[Stored items]
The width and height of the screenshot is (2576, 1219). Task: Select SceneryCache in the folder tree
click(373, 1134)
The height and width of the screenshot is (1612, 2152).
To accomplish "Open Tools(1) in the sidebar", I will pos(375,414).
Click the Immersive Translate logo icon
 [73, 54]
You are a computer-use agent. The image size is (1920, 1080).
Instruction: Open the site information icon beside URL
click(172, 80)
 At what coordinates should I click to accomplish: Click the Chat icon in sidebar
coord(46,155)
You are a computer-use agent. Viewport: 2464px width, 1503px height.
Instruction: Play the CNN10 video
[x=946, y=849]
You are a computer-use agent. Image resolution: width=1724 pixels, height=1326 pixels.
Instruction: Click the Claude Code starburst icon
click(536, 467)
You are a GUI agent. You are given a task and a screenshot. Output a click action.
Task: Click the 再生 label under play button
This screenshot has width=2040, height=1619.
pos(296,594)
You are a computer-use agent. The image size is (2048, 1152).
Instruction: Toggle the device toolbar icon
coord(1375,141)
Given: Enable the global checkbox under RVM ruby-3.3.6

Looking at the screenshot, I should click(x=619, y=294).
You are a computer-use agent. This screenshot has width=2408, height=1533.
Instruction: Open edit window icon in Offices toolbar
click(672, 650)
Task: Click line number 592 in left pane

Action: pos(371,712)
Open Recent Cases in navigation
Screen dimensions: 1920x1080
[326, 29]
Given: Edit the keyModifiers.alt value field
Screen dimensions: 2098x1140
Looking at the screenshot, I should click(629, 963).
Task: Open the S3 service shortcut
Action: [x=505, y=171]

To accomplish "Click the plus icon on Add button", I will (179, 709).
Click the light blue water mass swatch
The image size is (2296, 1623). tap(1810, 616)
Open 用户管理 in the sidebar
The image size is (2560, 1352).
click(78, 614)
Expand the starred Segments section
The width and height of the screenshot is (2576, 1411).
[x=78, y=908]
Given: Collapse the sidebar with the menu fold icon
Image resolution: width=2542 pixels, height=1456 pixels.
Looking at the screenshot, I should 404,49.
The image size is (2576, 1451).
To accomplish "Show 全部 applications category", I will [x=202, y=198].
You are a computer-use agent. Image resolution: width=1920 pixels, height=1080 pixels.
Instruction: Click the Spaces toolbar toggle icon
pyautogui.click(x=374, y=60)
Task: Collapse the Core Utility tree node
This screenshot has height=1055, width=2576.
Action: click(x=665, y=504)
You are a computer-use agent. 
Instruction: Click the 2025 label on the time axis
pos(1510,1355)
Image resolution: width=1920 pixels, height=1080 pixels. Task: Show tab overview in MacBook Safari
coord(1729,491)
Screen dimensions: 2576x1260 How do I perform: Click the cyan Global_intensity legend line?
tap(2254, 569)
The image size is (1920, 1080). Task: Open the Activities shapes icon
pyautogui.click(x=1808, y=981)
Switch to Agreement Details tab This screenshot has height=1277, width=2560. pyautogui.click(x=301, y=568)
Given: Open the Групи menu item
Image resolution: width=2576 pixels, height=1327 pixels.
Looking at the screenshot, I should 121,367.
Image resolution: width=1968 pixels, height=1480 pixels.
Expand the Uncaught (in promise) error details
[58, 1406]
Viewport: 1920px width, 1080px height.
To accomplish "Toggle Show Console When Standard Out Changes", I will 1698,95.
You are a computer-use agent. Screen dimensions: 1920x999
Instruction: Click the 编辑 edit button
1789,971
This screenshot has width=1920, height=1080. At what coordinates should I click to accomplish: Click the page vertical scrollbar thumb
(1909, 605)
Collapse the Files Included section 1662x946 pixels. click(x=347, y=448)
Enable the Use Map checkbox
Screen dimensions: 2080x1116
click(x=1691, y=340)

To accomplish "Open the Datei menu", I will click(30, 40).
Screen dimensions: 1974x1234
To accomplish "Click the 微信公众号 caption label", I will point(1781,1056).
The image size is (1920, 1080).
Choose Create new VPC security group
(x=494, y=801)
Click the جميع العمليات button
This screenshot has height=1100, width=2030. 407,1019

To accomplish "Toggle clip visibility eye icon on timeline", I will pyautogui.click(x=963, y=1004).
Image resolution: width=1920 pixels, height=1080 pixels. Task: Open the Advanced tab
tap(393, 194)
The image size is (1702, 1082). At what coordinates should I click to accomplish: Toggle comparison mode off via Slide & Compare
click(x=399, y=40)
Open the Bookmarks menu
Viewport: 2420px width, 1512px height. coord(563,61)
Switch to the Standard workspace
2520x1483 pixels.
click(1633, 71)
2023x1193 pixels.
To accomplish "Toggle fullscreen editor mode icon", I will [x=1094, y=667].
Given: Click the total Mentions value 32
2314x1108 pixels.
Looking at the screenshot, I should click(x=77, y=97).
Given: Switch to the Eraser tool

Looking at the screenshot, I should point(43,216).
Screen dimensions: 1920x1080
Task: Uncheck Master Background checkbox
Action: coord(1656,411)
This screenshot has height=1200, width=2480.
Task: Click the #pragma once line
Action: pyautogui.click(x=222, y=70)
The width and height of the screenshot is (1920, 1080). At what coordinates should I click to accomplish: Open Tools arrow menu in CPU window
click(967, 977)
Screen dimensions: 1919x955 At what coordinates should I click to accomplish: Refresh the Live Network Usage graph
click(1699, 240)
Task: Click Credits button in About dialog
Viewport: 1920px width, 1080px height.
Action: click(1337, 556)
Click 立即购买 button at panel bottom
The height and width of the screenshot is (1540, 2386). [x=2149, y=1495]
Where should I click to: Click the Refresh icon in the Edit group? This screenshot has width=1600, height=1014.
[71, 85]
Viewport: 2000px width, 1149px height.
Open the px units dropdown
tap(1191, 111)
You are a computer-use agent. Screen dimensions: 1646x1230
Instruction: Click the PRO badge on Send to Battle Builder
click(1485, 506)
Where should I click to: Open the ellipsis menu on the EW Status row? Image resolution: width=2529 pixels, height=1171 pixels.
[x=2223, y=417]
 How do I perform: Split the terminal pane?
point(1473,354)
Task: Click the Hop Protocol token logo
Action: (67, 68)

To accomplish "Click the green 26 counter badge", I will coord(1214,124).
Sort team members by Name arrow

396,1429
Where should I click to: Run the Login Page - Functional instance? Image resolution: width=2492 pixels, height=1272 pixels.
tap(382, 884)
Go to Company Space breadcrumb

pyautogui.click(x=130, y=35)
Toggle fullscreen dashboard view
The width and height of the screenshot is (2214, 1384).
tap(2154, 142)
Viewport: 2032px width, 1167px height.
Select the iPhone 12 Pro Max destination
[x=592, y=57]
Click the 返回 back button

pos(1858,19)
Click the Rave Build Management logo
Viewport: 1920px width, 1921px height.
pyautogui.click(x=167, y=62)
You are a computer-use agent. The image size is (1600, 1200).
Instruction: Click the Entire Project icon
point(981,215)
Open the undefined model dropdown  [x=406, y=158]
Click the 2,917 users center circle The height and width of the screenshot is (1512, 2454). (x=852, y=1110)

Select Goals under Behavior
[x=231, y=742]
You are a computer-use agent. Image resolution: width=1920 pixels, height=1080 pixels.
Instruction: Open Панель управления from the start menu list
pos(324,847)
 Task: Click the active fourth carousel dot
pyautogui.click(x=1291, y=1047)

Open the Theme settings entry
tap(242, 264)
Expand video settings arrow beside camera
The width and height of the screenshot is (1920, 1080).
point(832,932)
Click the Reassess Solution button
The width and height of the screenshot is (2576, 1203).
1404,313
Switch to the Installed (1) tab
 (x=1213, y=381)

* Requirement *
From the entries above, pull out each line that includes "value".

* Response area *
Given: Edit the keyModifiers.alt value field
Given: Click the total Mentions value 32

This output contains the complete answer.